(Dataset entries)
■ ■ ■ ■ ■ ■ ■

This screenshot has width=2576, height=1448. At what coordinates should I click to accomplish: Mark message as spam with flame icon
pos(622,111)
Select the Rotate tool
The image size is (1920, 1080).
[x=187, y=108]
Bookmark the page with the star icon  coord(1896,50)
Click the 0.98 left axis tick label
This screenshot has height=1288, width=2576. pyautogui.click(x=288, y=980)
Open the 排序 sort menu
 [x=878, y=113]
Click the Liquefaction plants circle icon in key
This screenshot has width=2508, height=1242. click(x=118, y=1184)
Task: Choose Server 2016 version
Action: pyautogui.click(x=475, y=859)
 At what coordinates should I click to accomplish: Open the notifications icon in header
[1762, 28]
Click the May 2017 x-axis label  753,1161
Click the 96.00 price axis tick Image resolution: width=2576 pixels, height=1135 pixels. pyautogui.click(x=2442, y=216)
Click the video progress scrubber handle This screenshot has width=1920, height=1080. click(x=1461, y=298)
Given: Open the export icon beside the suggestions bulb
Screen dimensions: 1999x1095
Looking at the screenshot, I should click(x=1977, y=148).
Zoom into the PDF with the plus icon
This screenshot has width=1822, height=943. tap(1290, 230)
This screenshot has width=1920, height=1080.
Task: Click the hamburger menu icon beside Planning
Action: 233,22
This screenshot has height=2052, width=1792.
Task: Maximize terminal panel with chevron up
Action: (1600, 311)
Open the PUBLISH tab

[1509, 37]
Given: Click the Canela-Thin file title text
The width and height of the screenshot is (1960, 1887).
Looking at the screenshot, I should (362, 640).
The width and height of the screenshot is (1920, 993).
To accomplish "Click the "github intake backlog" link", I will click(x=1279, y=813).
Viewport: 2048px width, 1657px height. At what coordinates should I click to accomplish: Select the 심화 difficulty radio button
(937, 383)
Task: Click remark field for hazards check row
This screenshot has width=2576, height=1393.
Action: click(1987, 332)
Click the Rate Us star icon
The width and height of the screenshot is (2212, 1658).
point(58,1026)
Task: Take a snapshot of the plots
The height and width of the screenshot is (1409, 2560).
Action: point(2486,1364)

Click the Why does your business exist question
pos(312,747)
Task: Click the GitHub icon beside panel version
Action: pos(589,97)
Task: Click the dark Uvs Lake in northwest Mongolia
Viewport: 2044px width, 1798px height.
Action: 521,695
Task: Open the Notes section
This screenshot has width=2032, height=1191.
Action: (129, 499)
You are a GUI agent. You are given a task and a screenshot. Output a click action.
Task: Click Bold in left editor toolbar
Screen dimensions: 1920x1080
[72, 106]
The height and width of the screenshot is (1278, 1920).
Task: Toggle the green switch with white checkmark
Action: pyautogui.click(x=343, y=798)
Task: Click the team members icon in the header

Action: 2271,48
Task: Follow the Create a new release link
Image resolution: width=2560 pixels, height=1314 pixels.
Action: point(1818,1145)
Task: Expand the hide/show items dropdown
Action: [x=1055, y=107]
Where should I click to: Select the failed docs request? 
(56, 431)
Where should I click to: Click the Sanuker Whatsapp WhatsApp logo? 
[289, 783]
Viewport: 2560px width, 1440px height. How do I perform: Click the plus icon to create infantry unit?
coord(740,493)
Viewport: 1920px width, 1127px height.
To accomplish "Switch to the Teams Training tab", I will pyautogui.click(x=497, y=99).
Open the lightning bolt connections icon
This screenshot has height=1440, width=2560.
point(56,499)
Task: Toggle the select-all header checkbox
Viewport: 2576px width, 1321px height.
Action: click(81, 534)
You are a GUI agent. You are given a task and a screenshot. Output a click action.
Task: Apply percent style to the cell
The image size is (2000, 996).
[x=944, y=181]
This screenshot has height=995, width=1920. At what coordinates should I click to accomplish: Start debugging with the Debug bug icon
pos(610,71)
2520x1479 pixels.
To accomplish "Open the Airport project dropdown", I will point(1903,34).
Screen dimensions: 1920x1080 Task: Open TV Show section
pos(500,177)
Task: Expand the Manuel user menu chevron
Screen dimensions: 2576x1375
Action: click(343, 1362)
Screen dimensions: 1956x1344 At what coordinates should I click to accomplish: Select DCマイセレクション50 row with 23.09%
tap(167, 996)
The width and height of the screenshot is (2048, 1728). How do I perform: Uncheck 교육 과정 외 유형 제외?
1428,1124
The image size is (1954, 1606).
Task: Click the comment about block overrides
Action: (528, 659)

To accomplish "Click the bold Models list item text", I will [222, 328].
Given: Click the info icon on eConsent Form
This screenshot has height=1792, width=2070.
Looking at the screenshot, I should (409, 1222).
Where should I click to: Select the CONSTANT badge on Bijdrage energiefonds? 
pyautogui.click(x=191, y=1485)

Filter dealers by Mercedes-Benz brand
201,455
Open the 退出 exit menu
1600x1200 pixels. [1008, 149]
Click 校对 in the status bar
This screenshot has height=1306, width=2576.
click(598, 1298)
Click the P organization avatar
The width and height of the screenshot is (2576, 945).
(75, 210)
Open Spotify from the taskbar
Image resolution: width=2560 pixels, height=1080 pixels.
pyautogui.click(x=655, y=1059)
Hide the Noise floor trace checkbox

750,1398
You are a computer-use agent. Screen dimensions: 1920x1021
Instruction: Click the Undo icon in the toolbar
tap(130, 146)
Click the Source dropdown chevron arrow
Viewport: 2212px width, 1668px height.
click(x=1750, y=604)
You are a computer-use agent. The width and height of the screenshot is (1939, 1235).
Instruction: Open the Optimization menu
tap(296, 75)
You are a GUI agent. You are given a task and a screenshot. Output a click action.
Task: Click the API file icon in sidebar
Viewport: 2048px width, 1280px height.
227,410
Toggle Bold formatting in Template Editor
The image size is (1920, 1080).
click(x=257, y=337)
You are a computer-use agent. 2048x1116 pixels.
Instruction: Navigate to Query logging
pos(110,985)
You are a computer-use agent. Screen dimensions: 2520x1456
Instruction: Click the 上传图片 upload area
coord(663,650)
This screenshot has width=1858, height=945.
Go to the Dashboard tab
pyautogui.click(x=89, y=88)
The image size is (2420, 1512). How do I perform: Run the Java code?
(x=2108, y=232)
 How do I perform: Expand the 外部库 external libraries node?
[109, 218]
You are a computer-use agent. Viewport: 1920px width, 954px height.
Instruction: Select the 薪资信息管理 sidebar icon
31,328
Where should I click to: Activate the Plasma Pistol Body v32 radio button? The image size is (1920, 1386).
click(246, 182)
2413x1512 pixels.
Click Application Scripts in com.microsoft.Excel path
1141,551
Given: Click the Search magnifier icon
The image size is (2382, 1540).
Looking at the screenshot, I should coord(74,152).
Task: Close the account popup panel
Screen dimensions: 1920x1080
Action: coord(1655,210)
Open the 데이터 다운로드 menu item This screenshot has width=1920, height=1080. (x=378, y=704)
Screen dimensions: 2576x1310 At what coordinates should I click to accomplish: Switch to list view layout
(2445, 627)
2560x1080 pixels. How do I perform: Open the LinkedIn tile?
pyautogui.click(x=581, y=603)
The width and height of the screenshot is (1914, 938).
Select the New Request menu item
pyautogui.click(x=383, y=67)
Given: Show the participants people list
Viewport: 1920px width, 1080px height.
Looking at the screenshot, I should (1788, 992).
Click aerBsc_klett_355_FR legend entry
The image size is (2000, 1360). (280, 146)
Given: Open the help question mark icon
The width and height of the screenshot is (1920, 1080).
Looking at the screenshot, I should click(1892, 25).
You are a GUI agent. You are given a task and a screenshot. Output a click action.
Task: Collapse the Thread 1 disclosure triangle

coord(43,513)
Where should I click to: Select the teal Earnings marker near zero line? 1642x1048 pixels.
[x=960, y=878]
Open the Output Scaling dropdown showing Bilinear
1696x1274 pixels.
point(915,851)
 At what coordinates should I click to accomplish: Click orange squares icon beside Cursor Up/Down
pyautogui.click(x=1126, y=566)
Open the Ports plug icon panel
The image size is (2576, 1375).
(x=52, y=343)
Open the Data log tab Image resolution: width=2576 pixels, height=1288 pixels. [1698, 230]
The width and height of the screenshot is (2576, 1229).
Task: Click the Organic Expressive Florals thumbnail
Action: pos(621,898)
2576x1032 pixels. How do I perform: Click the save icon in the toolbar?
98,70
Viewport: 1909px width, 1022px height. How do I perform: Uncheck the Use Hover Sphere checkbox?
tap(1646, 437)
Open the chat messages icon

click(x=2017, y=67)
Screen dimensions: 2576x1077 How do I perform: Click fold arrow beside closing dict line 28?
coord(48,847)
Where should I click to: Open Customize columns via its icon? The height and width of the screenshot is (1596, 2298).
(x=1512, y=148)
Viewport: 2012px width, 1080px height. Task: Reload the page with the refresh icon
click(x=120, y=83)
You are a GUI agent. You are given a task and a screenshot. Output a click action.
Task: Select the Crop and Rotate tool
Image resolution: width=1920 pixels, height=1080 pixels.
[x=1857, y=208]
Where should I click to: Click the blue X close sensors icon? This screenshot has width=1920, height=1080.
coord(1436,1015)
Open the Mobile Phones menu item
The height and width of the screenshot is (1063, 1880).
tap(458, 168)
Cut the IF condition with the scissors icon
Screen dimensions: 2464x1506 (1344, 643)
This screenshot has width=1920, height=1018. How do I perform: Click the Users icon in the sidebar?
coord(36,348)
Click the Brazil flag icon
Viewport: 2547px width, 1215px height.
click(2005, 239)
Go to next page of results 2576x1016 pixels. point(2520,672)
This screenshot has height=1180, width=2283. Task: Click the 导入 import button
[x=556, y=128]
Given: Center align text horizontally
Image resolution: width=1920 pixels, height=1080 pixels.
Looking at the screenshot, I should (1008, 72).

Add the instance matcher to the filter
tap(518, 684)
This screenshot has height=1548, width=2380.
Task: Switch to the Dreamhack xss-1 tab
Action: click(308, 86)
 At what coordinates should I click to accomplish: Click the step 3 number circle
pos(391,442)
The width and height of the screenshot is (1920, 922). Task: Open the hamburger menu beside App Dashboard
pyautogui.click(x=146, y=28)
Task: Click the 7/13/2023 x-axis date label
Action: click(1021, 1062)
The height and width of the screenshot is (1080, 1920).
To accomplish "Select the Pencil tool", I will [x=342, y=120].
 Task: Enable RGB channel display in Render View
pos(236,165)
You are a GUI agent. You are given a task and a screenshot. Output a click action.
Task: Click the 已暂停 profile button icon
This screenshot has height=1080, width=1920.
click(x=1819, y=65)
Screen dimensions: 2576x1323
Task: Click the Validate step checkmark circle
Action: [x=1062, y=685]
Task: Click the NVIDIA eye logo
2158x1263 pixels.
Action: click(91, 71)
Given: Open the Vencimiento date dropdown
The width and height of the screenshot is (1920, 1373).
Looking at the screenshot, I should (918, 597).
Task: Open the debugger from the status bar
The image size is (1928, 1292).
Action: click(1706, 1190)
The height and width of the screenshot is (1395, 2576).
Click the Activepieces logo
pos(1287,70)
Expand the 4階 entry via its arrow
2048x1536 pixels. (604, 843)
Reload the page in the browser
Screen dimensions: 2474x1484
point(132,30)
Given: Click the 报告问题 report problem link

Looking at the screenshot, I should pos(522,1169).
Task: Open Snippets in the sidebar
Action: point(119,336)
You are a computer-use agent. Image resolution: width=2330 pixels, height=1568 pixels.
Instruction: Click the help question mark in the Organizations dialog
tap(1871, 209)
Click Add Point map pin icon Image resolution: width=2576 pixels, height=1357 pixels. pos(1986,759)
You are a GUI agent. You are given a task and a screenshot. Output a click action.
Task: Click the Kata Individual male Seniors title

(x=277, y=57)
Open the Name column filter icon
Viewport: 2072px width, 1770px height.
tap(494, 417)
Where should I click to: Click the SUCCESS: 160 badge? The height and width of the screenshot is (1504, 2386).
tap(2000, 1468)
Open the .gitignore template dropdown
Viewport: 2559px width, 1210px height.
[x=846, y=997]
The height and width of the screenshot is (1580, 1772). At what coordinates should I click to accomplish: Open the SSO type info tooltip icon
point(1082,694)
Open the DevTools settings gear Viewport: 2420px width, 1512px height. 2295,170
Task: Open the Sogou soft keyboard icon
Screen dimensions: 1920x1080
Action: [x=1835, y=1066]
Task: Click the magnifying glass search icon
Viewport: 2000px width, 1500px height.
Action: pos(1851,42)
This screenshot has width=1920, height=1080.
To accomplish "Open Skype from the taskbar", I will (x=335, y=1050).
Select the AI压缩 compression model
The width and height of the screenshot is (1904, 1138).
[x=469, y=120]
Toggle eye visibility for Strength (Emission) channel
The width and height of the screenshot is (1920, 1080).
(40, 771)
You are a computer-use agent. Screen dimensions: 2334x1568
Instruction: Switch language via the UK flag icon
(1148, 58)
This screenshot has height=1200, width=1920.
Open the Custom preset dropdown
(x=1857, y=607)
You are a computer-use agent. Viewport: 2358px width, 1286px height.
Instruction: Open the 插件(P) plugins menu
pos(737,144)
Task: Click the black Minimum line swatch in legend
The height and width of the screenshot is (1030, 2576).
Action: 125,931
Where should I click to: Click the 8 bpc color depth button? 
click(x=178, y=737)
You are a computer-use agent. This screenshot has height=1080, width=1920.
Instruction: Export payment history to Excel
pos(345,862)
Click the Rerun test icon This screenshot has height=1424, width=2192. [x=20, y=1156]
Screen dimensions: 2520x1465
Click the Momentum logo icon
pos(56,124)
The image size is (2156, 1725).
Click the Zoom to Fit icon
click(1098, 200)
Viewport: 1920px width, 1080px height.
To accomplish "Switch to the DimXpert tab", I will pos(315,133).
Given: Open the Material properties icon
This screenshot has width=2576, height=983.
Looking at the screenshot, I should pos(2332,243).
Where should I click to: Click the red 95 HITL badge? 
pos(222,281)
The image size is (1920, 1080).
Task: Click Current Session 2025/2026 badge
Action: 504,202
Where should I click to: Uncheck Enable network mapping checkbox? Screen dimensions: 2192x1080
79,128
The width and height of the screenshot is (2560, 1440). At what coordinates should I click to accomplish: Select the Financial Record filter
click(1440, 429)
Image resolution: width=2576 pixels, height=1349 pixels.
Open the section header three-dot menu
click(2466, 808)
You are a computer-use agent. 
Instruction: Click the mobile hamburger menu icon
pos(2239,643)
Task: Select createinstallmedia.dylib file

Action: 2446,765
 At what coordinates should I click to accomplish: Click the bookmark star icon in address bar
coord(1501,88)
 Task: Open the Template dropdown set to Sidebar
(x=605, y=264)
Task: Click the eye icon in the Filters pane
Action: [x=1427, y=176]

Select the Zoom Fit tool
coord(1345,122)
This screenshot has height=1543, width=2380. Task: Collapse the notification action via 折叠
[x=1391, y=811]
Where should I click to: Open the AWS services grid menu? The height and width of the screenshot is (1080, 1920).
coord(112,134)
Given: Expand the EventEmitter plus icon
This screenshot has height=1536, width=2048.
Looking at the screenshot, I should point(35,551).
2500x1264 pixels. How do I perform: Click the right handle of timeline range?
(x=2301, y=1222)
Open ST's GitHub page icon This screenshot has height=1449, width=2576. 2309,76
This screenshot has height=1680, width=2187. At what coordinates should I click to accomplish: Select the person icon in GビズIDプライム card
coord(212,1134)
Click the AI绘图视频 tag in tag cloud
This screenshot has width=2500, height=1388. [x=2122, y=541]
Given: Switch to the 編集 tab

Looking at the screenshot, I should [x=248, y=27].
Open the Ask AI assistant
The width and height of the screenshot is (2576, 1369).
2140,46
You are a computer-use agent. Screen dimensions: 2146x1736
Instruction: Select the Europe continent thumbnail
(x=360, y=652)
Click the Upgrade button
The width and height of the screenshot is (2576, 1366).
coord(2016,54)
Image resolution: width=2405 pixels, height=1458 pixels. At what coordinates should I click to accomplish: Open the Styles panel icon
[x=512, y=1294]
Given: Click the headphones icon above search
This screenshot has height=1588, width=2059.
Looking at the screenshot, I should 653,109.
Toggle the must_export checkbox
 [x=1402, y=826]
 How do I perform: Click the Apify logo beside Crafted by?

■ ■ ■ ■ ■ ■ ■

* TASK DIRECTIONS *
Tally up the lines holding the word "computer" in the data above, and answer with that figure only.

* SOLUTION TO THE EXERCISE *
11